■ What you will do: Of all the lines below, output only those starting at the one with "This screenshot has height=531, width=944." and ending at the one with "The width and height of the screenshot is (962, 671).", both ends included, exactly as written.
++++ Input material
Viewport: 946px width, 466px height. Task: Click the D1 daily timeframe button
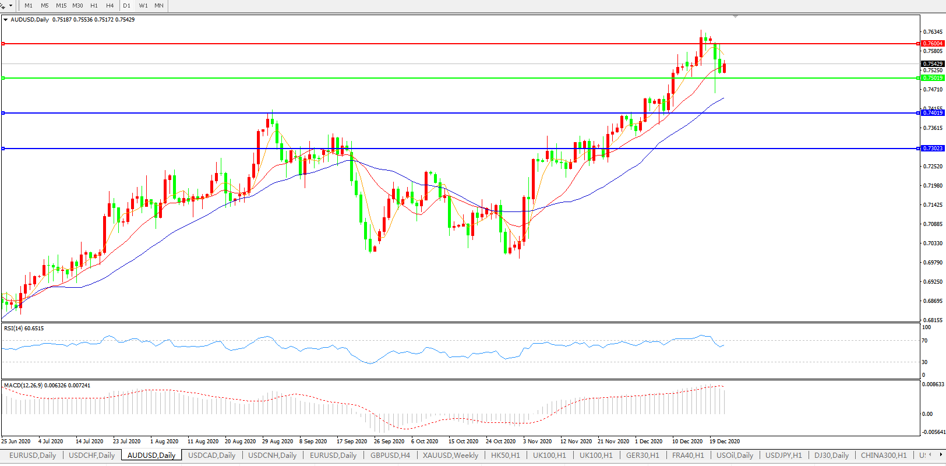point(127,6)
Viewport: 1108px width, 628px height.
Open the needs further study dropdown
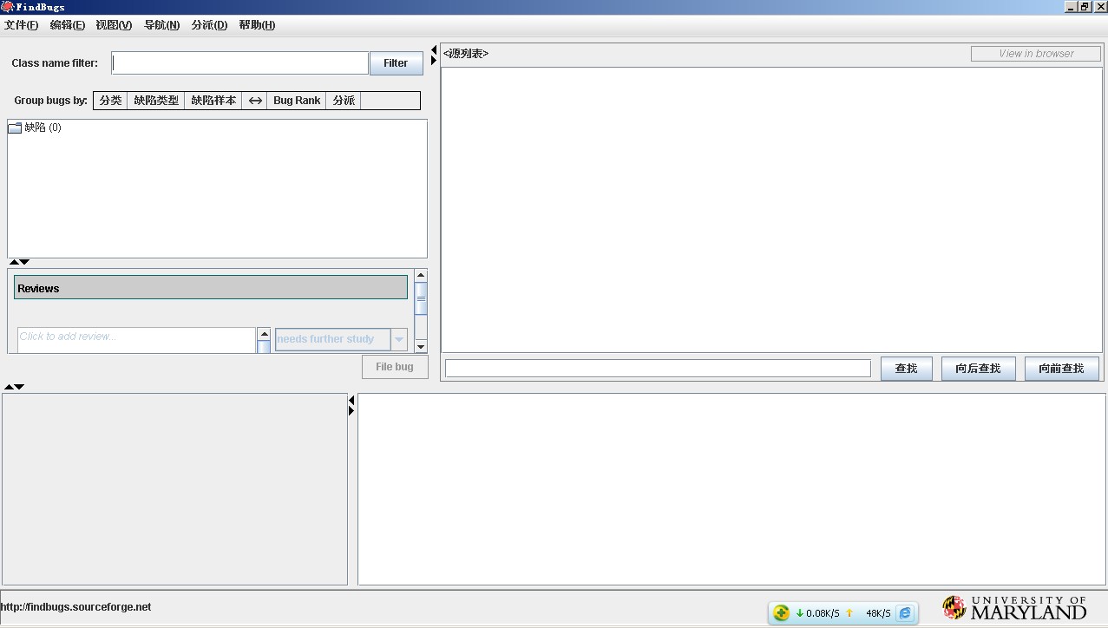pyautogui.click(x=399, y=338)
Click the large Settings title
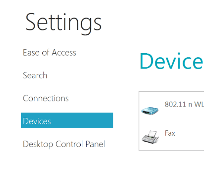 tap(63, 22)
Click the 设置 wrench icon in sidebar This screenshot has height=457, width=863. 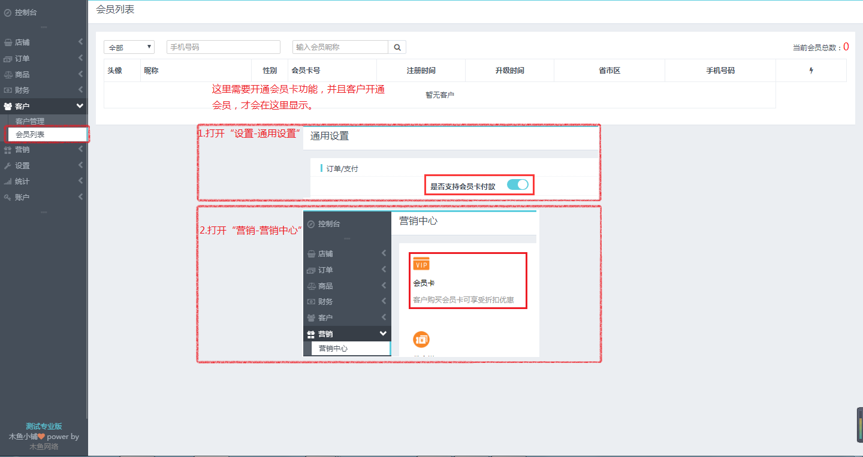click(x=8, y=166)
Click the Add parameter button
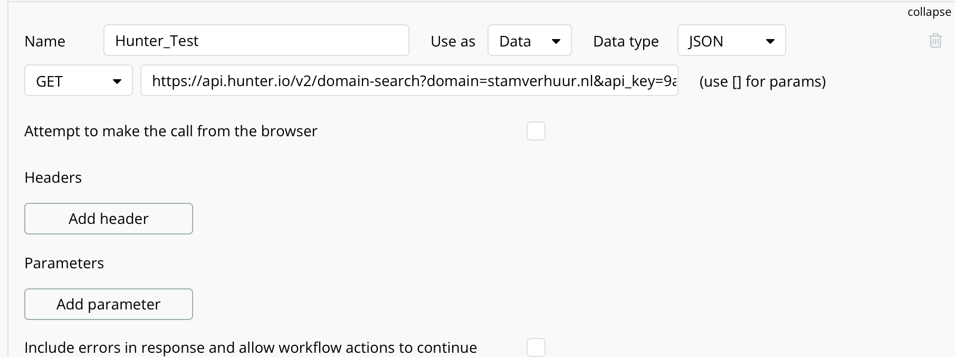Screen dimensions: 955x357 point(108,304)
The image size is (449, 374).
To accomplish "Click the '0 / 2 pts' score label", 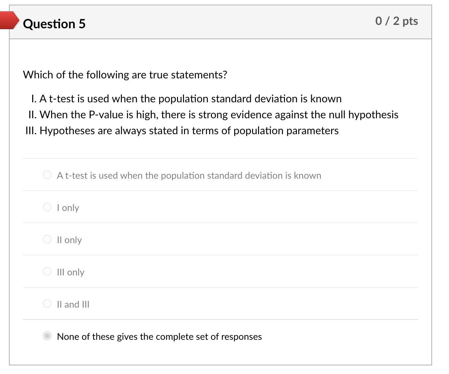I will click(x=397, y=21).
++++++++
++++ Input material
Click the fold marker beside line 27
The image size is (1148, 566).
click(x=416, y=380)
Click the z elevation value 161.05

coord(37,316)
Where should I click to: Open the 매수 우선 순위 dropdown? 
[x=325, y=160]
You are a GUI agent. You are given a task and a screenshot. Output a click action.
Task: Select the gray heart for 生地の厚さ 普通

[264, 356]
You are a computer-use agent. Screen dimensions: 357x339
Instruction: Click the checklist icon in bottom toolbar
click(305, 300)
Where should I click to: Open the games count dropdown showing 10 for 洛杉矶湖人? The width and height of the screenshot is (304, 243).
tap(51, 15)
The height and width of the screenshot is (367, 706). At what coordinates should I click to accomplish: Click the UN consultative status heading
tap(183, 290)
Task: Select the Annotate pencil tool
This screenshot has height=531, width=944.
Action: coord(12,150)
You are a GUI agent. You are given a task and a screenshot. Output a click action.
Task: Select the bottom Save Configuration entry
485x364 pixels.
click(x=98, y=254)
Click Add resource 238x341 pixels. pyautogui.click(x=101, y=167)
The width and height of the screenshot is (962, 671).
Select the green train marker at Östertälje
++++++++
++++ Input material
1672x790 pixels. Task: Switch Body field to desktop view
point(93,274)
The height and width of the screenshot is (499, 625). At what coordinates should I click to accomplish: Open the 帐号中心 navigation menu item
++++++++
■ Response for this exercise:
This screenshot has height=531, width=944.
Action: coord(12,150)
You are a GUI agent. You are given a task and a screenshot. Output a click action.
Task: Select the bottom Save Configuration entry
485x364 pixels.
click(x=98, y=254)
Click Add resource 238x341 pixels. pyautogui.click(x=101, y=167)
The width and height of the screenshot is (962, 671).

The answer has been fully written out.